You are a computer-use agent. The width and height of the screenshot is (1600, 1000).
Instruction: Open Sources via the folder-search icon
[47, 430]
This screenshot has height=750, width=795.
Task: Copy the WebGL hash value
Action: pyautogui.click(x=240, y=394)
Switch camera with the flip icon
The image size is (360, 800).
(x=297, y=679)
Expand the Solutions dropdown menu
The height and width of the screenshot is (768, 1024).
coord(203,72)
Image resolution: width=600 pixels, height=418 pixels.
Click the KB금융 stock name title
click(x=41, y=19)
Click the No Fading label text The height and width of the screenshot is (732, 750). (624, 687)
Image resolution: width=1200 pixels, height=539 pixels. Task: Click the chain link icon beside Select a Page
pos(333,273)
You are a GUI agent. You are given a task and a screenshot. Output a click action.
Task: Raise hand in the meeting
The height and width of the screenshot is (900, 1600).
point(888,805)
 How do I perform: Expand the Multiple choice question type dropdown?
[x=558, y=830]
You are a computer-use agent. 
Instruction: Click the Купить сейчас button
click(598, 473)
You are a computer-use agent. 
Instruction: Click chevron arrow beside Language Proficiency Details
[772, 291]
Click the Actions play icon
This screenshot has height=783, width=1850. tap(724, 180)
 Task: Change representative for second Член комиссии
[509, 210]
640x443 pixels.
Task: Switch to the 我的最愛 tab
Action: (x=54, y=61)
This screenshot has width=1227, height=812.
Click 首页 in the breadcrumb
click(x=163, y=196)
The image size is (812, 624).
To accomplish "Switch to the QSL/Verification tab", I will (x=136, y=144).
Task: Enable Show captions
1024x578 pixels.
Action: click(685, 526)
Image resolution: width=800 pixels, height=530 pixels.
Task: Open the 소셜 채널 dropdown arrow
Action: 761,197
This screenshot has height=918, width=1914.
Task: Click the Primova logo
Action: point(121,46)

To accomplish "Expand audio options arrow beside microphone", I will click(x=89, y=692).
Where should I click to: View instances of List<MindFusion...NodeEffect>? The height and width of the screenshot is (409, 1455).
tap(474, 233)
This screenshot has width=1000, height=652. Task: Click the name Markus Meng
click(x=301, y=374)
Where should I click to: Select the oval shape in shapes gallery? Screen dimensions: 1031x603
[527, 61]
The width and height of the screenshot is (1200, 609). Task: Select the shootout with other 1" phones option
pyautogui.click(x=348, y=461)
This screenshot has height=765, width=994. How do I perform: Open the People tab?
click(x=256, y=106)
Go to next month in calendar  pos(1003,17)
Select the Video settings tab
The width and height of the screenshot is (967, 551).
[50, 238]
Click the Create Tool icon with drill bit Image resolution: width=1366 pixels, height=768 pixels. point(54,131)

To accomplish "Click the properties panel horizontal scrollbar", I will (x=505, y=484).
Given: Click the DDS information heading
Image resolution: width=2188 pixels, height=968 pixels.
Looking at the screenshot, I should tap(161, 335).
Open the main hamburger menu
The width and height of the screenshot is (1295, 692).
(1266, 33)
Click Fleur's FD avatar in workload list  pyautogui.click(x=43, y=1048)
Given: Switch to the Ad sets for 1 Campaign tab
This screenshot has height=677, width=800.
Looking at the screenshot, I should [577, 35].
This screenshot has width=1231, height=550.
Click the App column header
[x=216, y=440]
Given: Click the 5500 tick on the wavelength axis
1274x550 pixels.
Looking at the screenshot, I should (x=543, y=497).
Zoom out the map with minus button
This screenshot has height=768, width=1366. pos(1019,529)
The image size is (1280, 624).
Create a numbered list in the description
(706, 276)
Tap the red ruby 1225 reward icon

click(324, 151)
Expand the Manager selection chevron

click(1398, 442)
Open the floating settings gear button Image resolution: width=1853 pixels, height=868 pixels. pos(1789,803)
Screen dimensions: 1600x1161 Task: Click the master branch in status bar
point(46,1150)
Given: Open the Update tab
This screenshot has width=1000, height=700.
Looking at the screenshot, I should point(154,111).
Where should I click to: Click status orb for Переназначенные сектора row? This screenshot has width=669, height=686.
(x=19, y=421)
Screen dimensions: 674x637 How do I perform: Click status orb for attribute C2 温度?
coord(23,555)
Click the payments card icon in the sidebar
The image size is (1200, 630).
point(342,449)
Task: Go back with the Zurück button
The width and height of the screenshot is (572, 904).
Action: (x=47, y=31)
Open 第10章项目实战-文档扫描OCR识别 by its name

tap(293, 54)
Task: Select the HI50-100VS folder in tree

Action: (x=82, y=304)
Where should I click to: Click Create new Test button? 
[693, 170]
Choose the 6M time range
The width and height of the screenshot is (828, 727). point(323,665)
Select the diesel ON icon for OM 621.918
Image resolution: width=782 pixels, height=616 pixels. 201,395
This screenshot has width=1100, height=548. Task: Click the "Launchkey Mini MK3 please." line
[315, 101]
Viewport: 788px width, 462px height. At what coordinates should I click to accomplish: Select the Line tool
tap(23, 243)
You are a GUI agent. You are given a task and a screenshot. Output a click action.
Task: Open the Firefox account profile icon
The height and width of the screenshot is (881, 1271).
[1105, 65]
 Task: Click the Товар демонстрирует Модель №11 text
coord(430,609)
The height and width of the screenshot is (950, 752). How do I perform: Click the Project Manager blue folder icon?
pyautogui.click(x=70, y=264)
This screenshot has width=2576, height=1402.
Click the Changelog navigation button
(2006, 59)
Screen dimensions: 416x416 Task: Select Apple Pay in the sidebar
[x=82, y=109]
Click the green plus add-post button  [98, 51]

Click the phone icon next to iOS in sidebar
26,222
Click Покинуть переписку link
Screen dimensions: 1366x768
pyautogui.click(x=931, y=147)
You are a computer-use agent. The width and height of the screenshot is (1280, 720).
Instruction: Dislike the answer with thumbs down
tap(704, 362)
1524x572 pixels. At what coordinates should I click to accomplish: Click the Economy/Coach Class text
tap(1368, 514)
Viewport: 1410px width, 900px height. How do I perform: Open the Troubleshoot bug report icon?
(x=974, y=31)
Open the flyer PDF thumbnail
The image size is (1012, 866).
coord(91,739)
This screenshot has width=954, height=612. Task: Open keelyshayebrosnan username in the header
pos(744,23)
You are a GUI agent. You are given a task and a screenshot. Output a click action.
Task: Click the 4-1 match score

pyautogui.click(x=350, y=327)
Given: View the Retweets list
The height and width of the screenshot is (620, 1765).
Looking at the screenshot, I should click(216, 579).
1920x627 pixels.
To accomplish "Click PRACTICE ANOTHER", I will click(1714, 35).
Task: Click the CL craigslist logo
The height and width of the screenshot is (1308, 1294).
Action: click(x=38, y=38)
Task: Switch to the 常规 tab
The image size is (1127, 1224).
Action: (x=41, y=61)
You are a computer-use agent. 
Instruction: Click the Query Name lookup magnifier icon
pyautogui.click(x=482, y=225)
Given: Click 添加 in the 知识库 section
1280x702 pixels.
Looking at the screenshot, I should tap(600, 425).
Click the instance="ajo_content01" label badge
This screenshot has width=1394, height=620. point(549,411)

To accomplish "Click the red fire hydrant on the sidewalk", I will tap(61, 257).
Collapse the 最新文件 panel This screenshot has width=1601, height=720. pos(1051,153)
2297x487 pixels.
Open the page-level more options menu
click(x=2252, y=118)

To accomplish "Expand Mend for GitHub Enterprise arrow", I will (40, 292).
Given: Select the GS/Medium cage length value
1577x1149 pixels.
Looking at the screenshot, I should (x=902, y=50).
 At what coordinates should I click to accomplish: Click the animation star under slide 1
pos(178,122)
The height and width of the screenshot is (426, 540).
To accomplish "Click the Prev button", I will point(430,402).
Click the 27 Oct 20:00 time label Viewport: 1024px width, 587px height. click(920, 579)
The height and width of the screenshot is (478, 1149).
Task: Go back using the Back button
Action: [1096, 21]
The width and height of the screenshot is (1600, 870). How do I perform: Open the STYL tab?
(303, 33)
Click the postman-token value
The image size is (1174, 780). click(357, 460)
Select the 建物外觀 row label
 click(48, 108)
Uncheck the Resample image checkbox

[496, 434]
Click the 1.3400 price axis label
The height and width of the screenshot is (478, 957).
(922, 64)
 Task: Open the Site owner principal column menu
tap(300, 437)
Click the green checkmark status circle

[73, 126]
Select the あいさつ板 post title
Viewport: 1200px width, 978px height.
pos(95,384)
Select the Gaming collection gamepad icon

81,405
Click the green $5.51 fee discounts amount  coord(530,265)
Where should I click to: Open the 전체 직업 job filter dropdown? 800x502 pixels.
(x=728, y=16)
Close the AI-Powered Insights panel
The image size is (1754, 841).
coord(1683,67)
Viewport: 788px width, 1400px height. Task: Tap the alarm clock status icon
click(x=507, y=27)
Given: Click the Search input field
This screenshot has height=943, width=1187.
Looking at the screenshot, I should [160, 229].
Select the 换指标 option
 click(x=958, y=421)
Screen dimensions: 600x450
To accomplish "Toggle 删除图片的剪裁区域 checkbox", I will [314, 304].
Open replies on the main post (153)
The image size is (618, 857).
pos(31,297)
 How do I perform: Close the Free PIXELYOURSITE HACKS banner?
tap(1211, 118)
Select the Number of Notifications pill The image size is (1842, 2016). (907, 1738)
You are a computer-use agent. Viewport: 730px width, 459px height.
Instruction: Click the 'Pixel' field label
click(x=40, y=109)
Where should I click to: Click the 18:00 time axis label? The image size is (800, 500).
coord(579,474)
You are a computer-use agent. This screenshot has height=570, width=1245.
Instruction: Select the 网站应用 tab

****************************************

- **HOW TO COMPLETE THIS TASK**
Each line of the material above that holds "computer" counts once; give the total and nothing else.

- **TASK RESULT**
7